Earlier this year, Trump encouraged the US representative Julia Letlow to enter the Senate race, and offered his endorsement in a bid to unseat Cassidy that now has paid off. Trump lambasted Cassidy on Saturday morning, calling him “a disloyal disaster” and “a terrible guy” on social media. Trump criticized the senator’s impeachment vote and said “he’s going to get CLOBBERED”, adding that Letlow was “a winner who will NEVER let you down”.
With 98% of the vote counted, the Associated Press reported that Letlow received 45.2% of the vote in the primary, against John Fleming, the state treasurer and former US representative, who received 28.3%. Cassidy came third with 24.4%. The race now heads to a runoff scheduled for 27 June.
“I want to say thank you to a very special man who you all know, the best president this country has ever had, President Donald Trump,” Letlow told supporters in the evening, flanked by her two young children. “There is no greater endorsement than the endorsement of President Trump. We’ll always be singing that from the mountaintops.” Invoking Cassidy’s impeachment vote, Letlow said: “Louisiana was not pleased with that vote. They took that as a sign that he had turned his back on the Louisiana voters.” Speaking to supporters after the result was known, Cassidy made a thinly veiled reference to the president, saying, “Insults only bother me if they come from somebody of character and integrity, and I find that people of character and integrity don’t spend their time attacking people on the internet.”

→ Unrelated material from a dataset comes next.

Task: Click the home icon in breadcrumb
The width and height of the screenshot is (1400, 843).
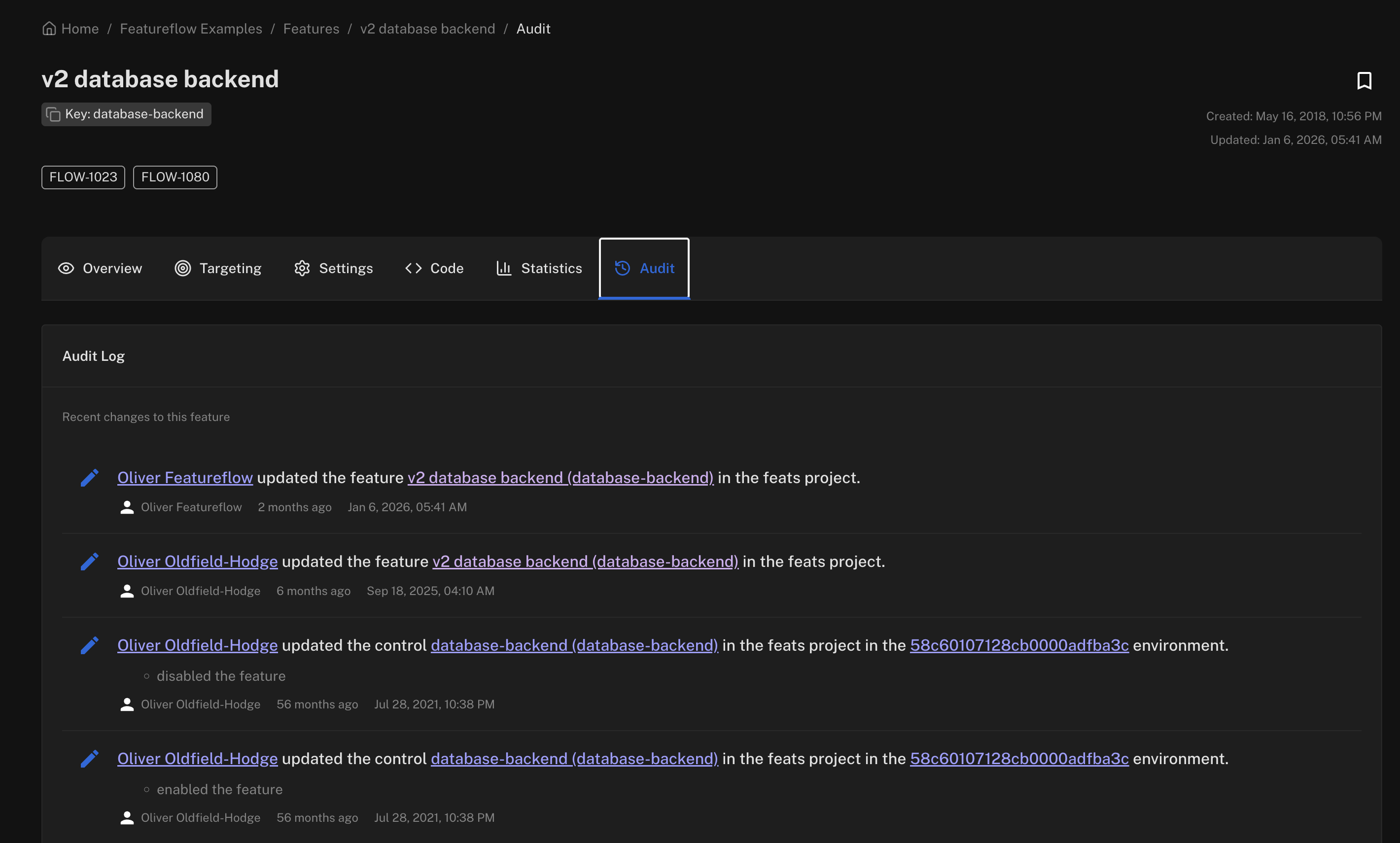Action: (x=49, y=29)
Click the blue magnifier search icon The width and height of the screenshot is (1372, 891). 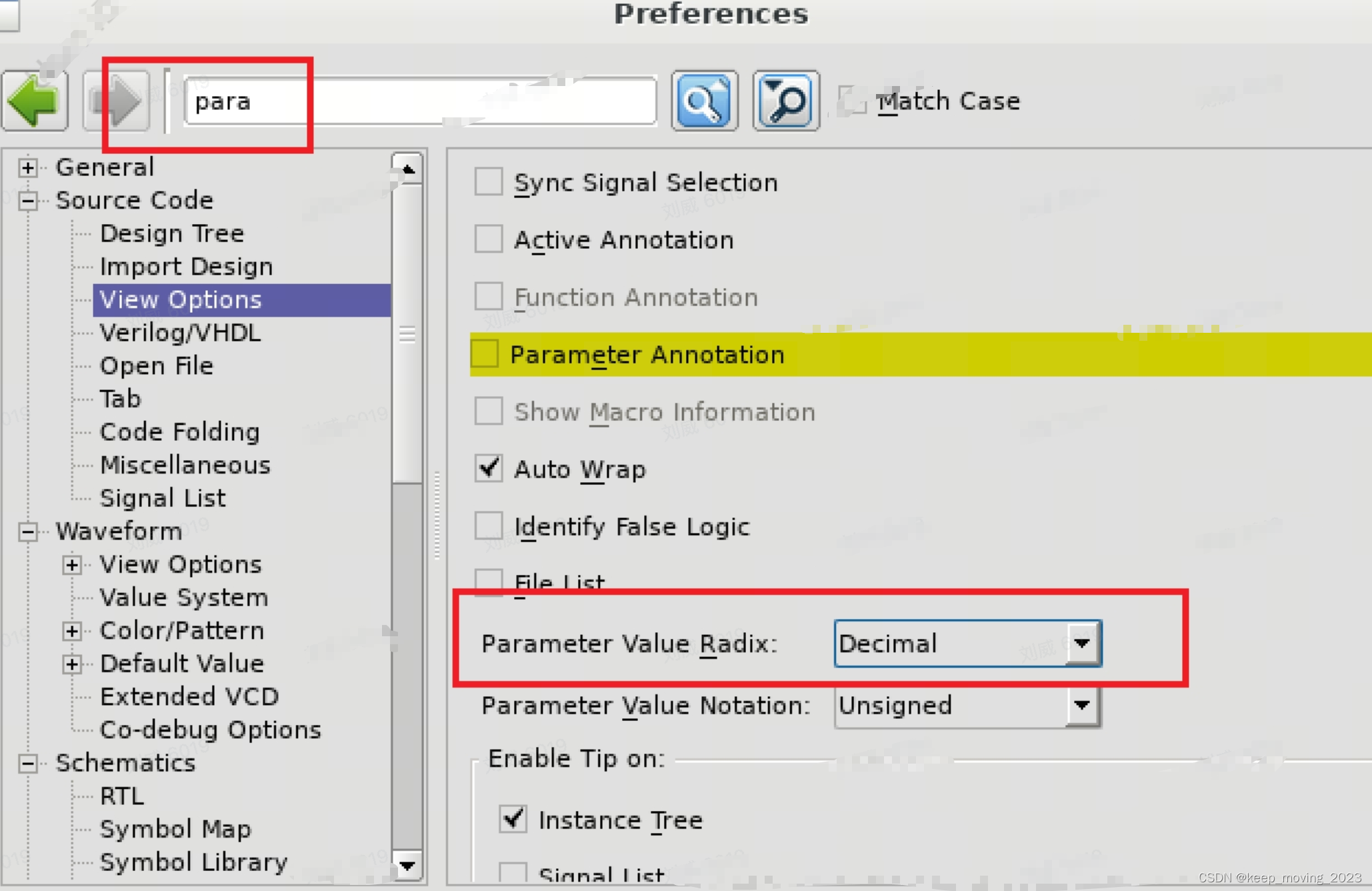coord(704,101)
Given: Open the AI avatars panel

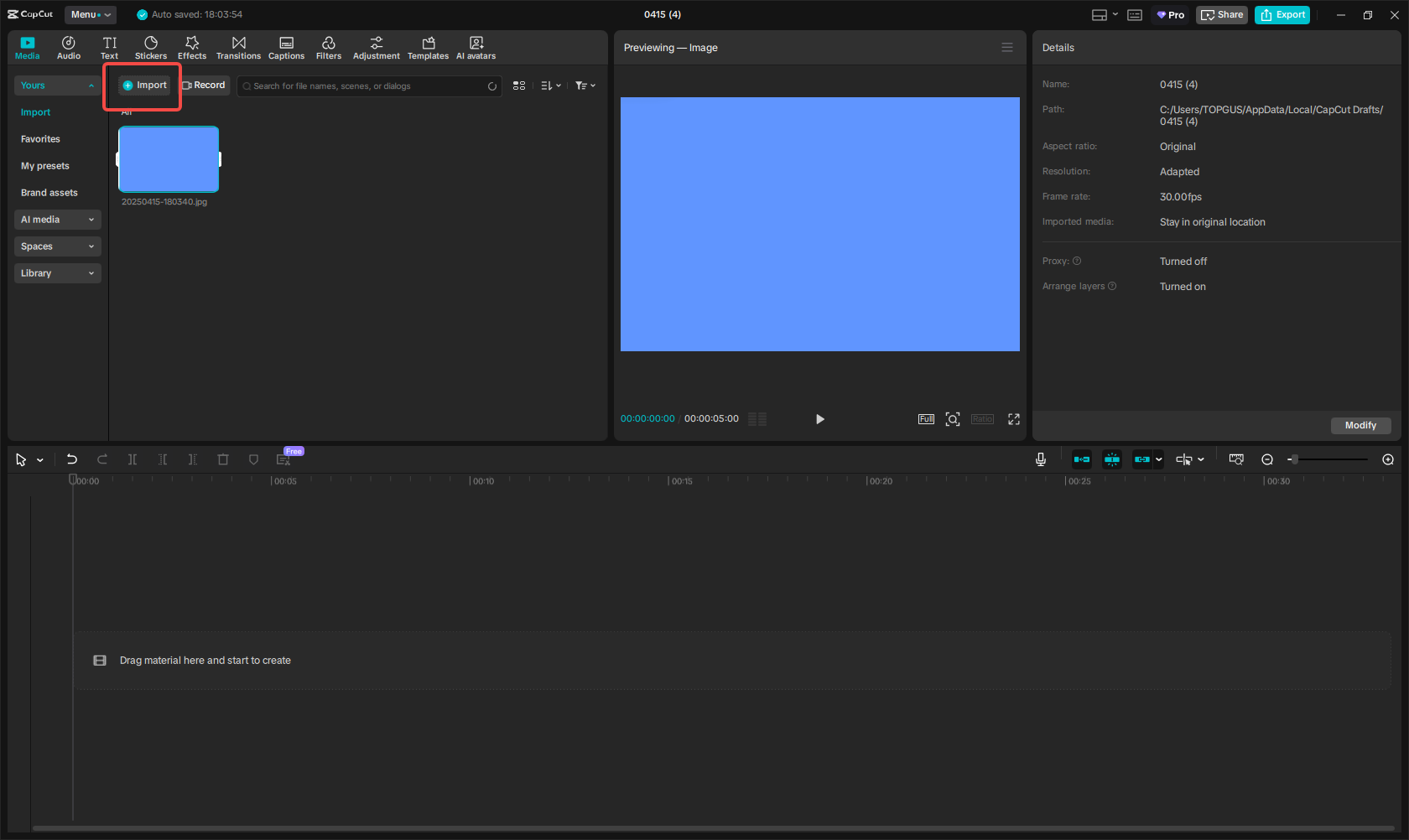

[...] Louisiana’s Republican party censured Cassidy after his vote to convict Trump, an ultimately unsuccessful effort in which he was joined by six other Republican senators, most of whom have now left office. Cassidy later supported a fruitless attempt to establish an independent commission investigating the insurrection, and called on Trump to end his 2024 re-election bid after his indictment for allegedly possessing classified material. Even after voting to advance Kennedy out of the Senate health committee, which he chairs, and then for his confirmation, Cassidy has criticized some of his policies as secretary. He also opposed Trump’s attempt to have wellness influencer Casey Means confirmed as US surgeon general, leading Trump to blame the senator for having to withdraw her nomination.
Sen. Bill Cassidy (R-LA) loses the primary for a chance at another Senate term, as Rep. Julia Letlow (R-LA) and Louisiana Treasurer John Fleming (R) advance to the GOP primary runoff.
Had the state kept the old all-party jungle primary format, Cassidy may have had a chance to advance.
His defeat shows that occasional defections from Trump’s agenda will get punished by GOP primary voters.